What to work on
Where a line of the entries holds the string "computer", copy that line.

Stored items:
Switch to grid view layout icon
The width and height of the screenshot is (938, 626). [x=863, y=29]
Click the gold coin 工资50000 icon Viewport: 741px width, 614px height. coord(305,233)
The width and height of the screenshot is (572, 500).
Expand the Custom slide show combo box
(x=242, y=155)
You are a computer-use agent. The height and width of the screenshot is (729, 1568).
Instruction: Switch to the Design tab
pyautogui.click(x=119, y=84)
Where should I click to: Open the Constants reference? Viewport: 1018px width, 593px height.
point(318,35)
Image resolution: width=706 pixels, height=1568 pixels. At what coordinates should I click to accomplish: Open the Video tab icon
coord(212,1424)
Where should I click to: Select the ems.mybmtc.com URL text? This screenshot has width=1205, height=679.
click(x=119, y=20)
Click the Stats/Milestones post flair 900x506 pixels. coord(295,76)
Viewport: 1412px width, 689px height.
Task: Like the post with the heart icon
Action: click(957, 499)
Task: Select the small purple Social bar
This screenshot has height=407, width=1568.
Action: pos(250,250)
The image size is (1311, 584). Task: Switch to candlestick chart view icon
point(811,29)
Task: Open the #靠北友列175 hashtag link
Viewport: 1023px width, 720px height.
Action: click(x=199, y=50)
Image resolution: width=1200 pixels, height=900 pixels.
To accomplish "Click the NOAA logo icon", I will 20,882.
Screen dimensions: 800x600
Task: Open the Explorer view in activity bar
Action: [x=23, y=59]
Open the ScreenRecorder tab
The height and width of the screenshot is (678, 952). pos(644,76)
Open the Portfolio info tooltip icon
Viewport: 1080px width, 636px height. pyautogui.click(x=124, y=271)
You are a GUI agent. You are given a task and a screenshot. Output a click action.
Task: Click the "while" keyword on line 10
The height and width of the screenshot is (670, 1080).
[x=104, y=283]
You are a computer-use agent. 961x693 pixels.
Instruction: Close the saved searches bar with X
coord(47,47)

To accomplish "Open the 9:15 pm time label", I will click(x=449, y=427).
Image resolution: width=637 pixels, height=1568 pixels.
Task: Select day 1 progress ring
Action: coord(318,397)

Answer section
You are a computer-use agent. The height and width of the screenshot is (729, 1568).
You are a computer-use agent. 961x693 pixels.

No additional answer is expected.